Seinen Wahlkampf im Sommer und Herbst 2006 verband Schwarzenegger mit der Werbung für die fünf Referendumskredite – sowie einer Volksinitiative, die er zusammen mit den Demokraten und Umweltschutzverbänden selber gesponsert hatte. Sie verlangte einen 5,5 Milliardenkredit für den Gewässerschutz und die Erhaltung und Erneuerung der Trinkwasseranlagen – ein Investitionsvorhaben, das im Parlament zeitlich nicht mehr beschlossen werden konnte und deswegen parlamentarisch, gouvernemental und konkordant auf dem ausserparlamentarischen Weg der Volksinitiative auf den Weg gebracht werden musste.
Schwarzenegger, sein demokratischer Gegenkandidat, die demokratischen Mehrheitsführer ebenso wie die Republikaner, die Gewerkschafter und die Umweltverbände setzten sich für die Referendumskredite und die konkordante Volksinitiative ein und sie fanden die deutliche Mehrheit der Stimmberechtigten. Schwarzenegger wurde mit einem Resultat wiedergewählt (57%), das ihm vor Jahresfrist keiner mehr zugetraut hatte, alle Kreditvorlagen wurden genehmigt ebenso wie die vom ganzen Establishment getragene Gewässer-Initiative.

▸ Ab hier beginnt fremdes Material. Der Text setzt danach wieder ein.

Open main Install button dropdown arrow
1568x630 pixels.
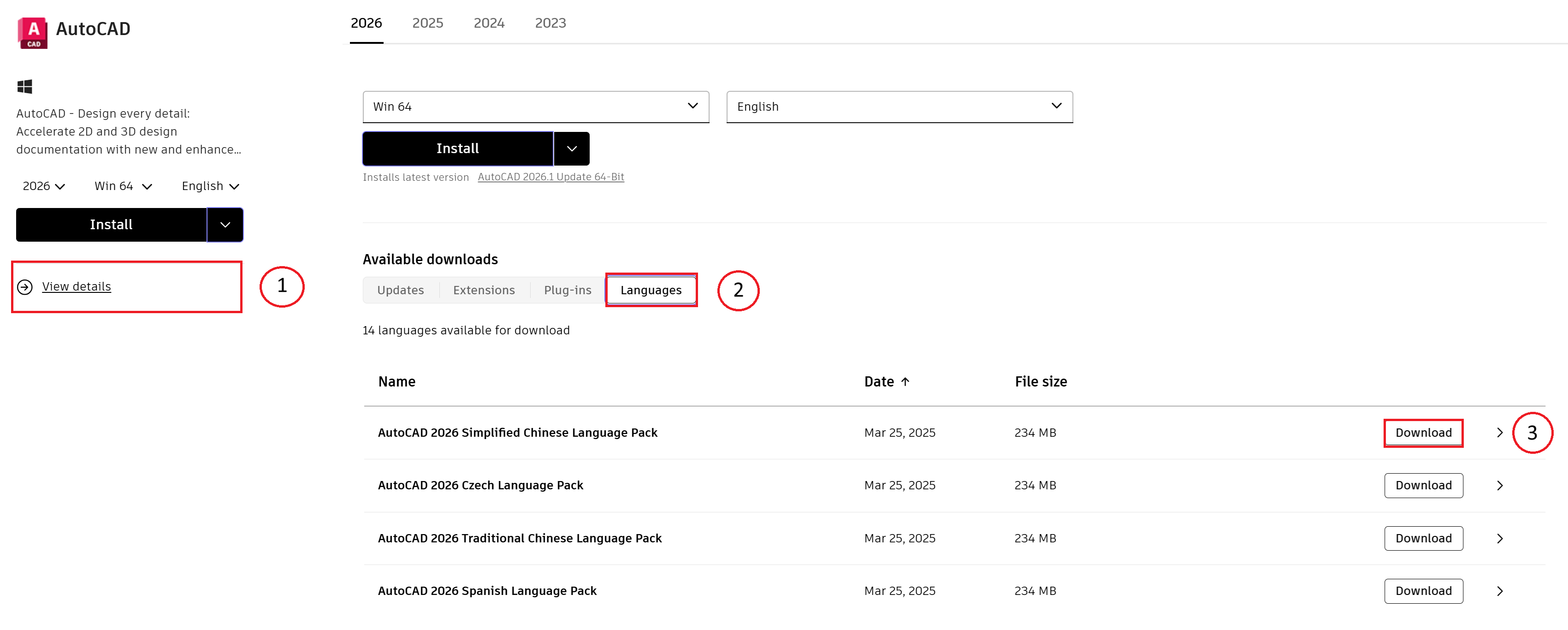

Konkordant hatte Schwarzenegger gewonnen, wo er, durch einen ersten Erfolg blind geworden, im extremen Wettbewerb gescheitert war. Seine Schlussfolgerung: «Ich werde weiterhin auf eine einseitige Rhetorik verzichten und die Zusammenarbeit mit allen suchen». Und der alte wie neue demokratische Vorsitzende der Volksvertreter, Fabian Nunez, meinte im Dezember zur Eröffnung der neuen Legislatur zum Gouverneur gewandt: «Wir suchen wiederum das Teamwork, wir verpflichten uns zur Zivilität und Kooperation.» Ihr nächstes gemeinsames Projekt: Eine Gesundheitsversorgung, die wirklich allen dient.
Zum Wandel Arnold Schwarzeneggers meinte Marty Kaplan, ehemaliger Rektor der University of Southern California, der auch schon für Hollywood und die Regierung in Washington gearbeitet hatte, zur Los Angeles Times: «In Kalifornien erfinden sich die Leute immer wieder neu. Wir gaben Arnold Schwarzenegger die gleiche Chance, die wir uns geben. Wenn er uns nur nicht ein zweites Mal verrät!»